Architect Bimal Patel said, “Nimish Patel was a very important, highly venerated architect. He was committed to enriching contemporary architecture with the use of traditional crafts and was also very invested in the idea of sustainability. His collaboration with his wife, architect Parul Zaveri, was also a deeply inspiring architectural partnership. Both of them, who are also CEPT alumni, have given us some very wonderful and inspiring buildings.”
Here’s a peek into some of his projects.
Torrent Research Centre, Ahmedabad is a complex of pharmaceutical research laboratories with supporting facilities. It uses Passive Downdraft Evaporative Cooling (PDEC) for a large scale office building through a system of designated inlets and outlet having different heights and widths generate the requires air movement without using any mechanical or electrical energy. The projects is an example which proves that even in hot dry regions, it is possible to achieve human comfort without HVAC system.

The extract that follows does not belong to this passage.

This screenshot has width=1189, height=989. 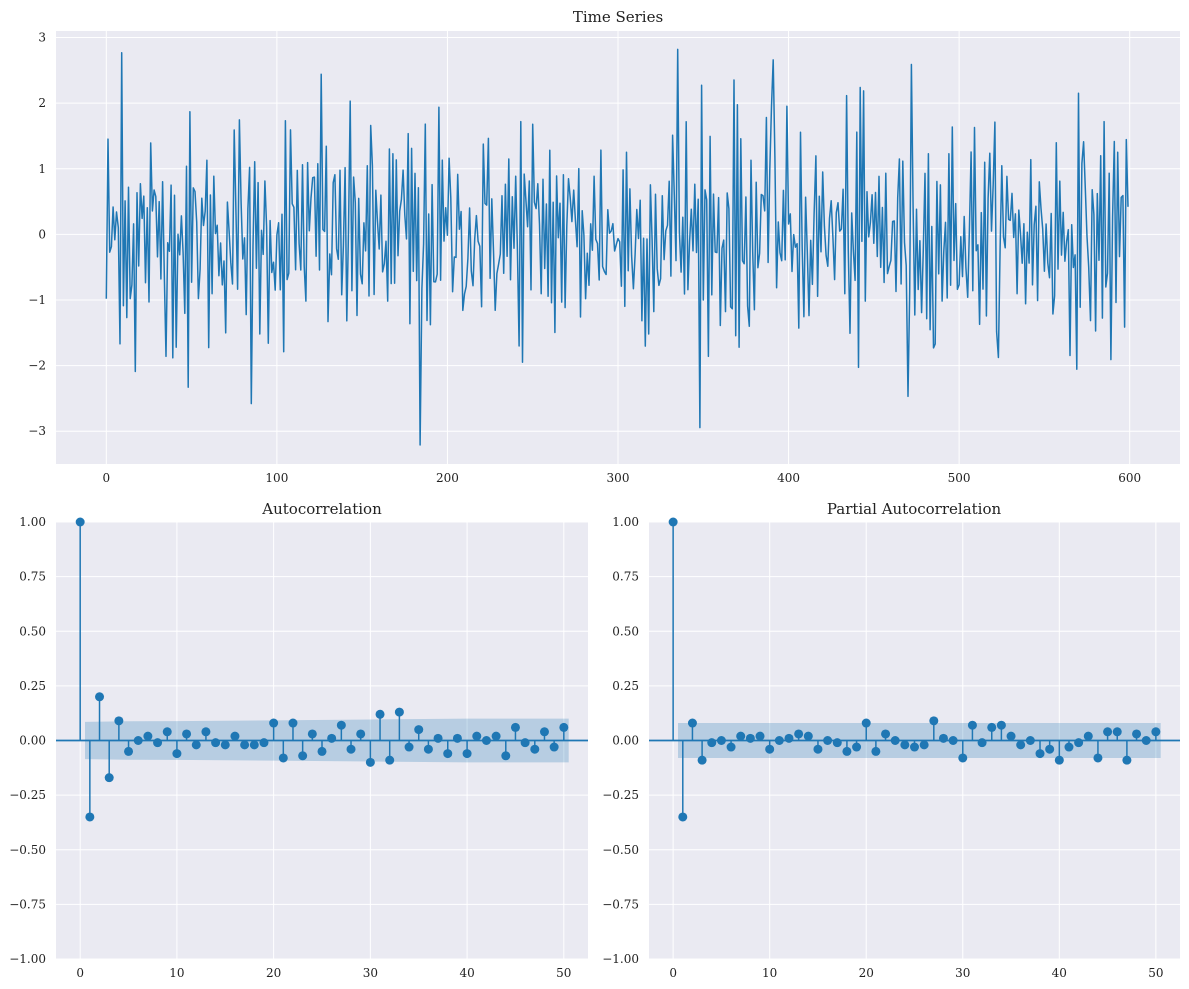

The Oberoi Udaivilas is a super luxury heritage resort on the banks of Lake Pichola at Udaipur. Their concept was to achieve a balance between continuity with the past, without fossilizing it, and a change for the future without making it incongruous with its contextual surroundings. The whole complex is planned in the like a traditional palace complex. Every room has a courtyard to it and the creamy white monotone lime wash completely resembles the architecture of Mewar. Not only has this, but the cusped arches, niches, domes, brass doors, stone columns make the complex look like a heritage building. The design shows that local traditions and crafts have a quality of timelessness that can redefine grandeur in public spaces.
Conservation of Chanwar Palkhiwalon Ki Haveli proved that ruins of Amber were not as dilapidated and conservation was possible without much use of time and money and traditional materials had the potential to revitalize available ruins also.